К тому времени Пушкин уже знал, что Дантес отличный стрелок, и, стало быть, он идеально подходит на роль своего убийцы на дуэли, которую и следовало «организовать», да так, чтобы ни у кого не возникло и тени сомнения, что она «организована» именно с этой целью. Лучший способ добиться дуэли с Дантесом – зарекомендовать себя в светском обществе в качестве ревнивого мужа, готового вызвать на дуэль любого, кто осмелится нанести словом или действием оскорбление его жене, ну и ему тоже.
Первым «под раздачу» попадает молодой граф Владимир Александрович Соллогуб (8.08.1813–5.06.1882 г.), с которым Пушкин находился в достаточно близких отношениях с 1831 года, когда их познакомил отец В.А. Соллогуба [143] . В своих «Воспоминаниях» В.А. Соллогуб особо подметил в характере Пушкина такую черту как ревность, которая по его мнению, и явилась причиной смерти поэта: «Он обожал жену, гордился ее красотой и был в ней вполне уверен. Он ревновал к ней не потому, чтобы в ней сомневался, а потому, что страшился светской молвы, страшился сделаться еще более смешным перед светским мнением. Это боязнь была причиной его смерти, а не г. Дантес, которого бояться ему было нечего. Он вступился не за обиду, которой не было, а боялся огласки, боялся молвы и видел в Дантесе не серьезного соперника, не посягателя на его настоящую честь, а посягателя на его имя и этого он не перенес».
143
Соллогуб Александр Иванович (20.11.1787–16.04.1843), граф, церемониймейстер, тайный советник. Пушкин был хорошо знаком со всеми членами семьи Соллогубов. В.А. Соллогуб вспоминал позднее о своей первой встрече с Пушкиным в театре, при которой поэт дружелюбно кивнул отцу».

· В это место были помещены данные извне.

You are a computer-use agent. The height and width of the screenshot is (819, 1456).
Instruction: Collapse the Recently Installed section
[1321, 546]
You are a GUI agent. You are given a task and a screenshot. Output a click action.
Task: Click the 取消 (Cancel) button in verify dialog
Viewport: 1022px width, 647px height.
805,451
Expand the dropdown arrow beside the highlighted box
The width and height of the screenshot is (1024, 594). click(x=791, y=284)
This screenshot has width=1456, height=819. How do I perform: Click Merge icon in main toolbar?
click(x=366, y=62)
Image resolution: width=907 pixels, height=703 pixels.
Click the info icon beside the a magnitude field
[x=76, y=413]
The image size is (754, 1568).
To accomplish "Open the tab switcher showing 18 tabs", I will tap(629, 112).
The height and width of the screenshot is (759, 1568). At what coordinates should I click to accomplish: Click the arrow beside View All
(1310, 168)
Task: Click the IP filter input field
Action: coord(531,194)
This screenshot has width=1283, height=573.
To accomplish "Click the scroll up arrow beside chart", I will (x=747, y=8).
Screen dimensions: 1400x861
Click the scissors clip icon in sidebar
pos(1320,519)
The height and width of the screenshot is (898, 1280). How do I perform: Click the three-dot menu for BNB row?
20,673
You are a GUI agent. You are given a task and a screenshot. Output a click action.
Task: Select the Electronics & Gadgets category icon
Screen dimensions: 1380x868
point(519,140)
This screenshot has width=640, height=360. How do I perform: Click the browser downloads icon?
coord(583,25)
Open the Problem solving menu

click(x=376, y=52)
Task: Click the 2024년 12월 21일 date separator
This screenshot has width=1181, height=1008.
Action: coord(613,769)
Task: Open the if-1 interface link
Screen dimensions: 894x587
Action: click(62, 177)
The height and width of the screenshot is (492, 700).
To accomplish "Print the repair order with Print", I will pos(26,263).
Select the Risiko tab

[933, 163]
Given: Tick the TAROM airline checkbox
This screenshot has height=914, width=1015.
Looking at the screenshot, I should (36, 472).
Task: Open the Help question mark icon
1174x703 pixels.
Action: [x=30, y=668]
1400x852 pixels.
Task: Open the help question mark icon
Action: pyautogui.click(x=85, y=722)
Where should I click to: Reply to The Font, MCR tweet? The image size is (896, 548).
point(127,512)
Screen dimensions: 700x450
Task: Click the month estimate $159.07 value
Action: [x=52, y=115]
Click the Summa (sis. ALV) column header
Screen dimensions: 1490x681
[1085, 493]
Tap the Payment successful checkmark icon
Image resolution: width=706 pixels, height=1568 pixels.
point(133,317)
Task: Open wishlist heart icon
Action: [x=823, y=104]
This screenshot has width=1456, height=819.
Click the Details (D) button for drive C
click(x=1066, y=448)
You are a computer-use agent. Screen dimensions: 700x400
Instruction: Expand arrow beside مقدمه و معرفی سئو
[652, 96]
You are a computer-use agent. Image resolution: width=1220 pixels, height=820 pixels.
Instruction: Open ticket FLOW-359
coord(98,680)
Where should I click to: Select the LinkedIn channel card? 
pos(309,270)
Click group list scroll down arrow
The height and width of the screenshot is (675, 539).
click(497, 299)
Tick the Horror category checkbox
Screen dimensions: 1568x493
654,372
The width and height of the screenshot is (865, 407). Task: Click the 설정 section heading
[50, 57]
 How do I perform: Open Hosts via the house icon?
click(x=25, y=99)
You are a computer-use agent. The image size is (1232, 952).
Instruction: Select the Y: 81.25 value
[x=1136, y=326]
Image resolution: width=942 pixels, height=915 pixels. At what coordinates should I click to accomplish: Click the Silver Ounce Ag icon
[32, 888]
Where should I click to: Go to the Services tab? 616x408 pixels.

Из приведенного отрывка воспоминаний Соллогуба со всей очевидностью следует, что Пушкин добился своей цели, поскольку до сегодняшнего дня все пушкинисты и пушкинолюбы считают, что именно «эта боязнь» негативного мнения света о его жене, а, стало быть, о нем самом и послужила причиной дуэли и смерти поэта («…восстал он против мнений света…»).
Свою идею Пушкин блестяще «опробовал» на самом В.А. Соллогубе в конце декабря 1835 года. После одного из балов он усмотрел в поведении Соллогуба дерзость по отношению к Н.Н. Пушкиной и посылает ему вызов на дуэль. Предыстория этого события, по воспоминаниях самого В.А. Соллогуба, такова.
Юный студент Дерптского университета (выпускник 1834 г.), впервые увидев Наталью Николаевну сразу же после знакомства с Пушкиным (1831 г.), без памяти в нее влюбился, да и как ему было не влюбиться в такую красавицу, о которой он пишет в своих воспоминаниях столь восторженно: «Много я на своем веку видел красивых женщин, много встречал женщин еще обаятельнее Пушкиной, но никогда не видывал я женщины, которая соединив бы в себе такую законченность классически правильных черт и стана. Ростом высокая, с баснословно тонкой тальей, при роскошно развитых плечах и груди, ее маленькая головка, как лилия на стебле, колыхалась и грациозно поворачивалась на тонкой шее; такого красивого и правильного профиля я не видел никогда более, а кожа, глаза, зубы, уши! Да, это была настоящая красавица, и недаром все остальные, даже из самых прелестных женщин, меркли как-то при ее появления. На вид всегда она была сдержанна до холодности и мало вообще говорила. В Петербурге, где она блистала, во-первых, своей красотой и в особенности тем видным положением, которое занимал ее муж, – она бывала постоянно и в большом свете, и при дворе, но ее женщины находили несколько странной.